Lease Number: N-62681.
ogeneration........you were the one that posted
those insightful msgs. back in October on the geology of Nevada and suggested deep drilling because of it. Was curious at the time why you
happened to do it then and wondered about your take on the speculation re what may be happening there now. Fill us all in. Thanks.
rigworkerman- Great post! Thank you for straightening out this matter. The idle thought crosses my mind of a merger between Tri-Valley Corp (TIV: AMEX) and FX Energy. Tri-Valley set a drill time record in California for their EKHO well. They are VERY proficient at drilling wells, not at all good at finding hydrocarbons Meanwhile, FXEN seems quite talented when it comes to finding pay. Can one hand feed the other here? Blystone(TIV) and Hardman(FXEN) have many decades of experience in the oil patch, collectively.

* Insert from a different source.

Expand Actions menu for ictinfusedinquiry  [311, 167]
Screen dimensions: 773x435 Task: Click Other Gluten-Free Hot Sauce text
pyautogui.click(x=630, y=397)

hamlet, TIV may be great at drilling wells but that would be of little use to FX in Poland because POGC operates the wells, which means they control how the wells are drilled. Whether a foriegn company is allowed to operate a well is something I would be interested in knowing.
INCREASING OIL RECOVERY THROUGH ADVANCED REPROCESSING OF 3D SEISMIC, GRANT CANYON AND BACON FLAT FIELDS, NYE COUNTY, NEVADA
Makoil, Inc., of Orange, California, with the support of the U.S. Department of Energy has reprocessed and reinterpreted the 3D seismic survey of the Grant Canyon area, Railroad Valley, Nye County, Nevada. The project was supported by Dept. of Energy Grant DE-FG26-00BC15257. The Grant Canyon survey covers an area of 11 square miles, and includes Grant Canyon and Bacon Flat oil fields. These fields have produced over 20 million barrels of oil since 1981, from debris slides of Devonian rocks that are beneath 3,500 to 5,000 ft of Tertiary syntectonic deposits that fill the basin of Railroad Valley. High-angle and low-angle normal faults complicate the trap geometry of the fields, and there is great variability in the acoustic characteristics of the overlying valley fill. These factors combine to create an area that is challenging to interpret from seismic reflection data. A 3D seismic survey acquired in 1992-93 by the operator of the fields has been used to identify development and wildcat locations with mixed success. Makoil believed that improved techniques of processing seismic data and additional well control could enhance the interpretation enough to improve the chances of success in the survey area. The project involved the acquisition of hardware and software for survey interpretation, survey reprocessing, and reinterpretation of the survey. SeisX, published by Paradigm Geophysical Ltd., was chosen as the interpretation software, and it was installed on a Dell Precision 610 computer work station with the Windows NT operating system. The hardware and software were selected based on cost, possible addition of compatible modeling software in the future, and the experience of consulting geophysicists in the Billings area. Installation of the software and integration of the hardware into the local office network was difficult at times but was accomplished with some technical support from Paradigm and Hewlett Packard, manufacturer of some of the network equipment. A number of improvements in the processing of the survey were made compared to the original work.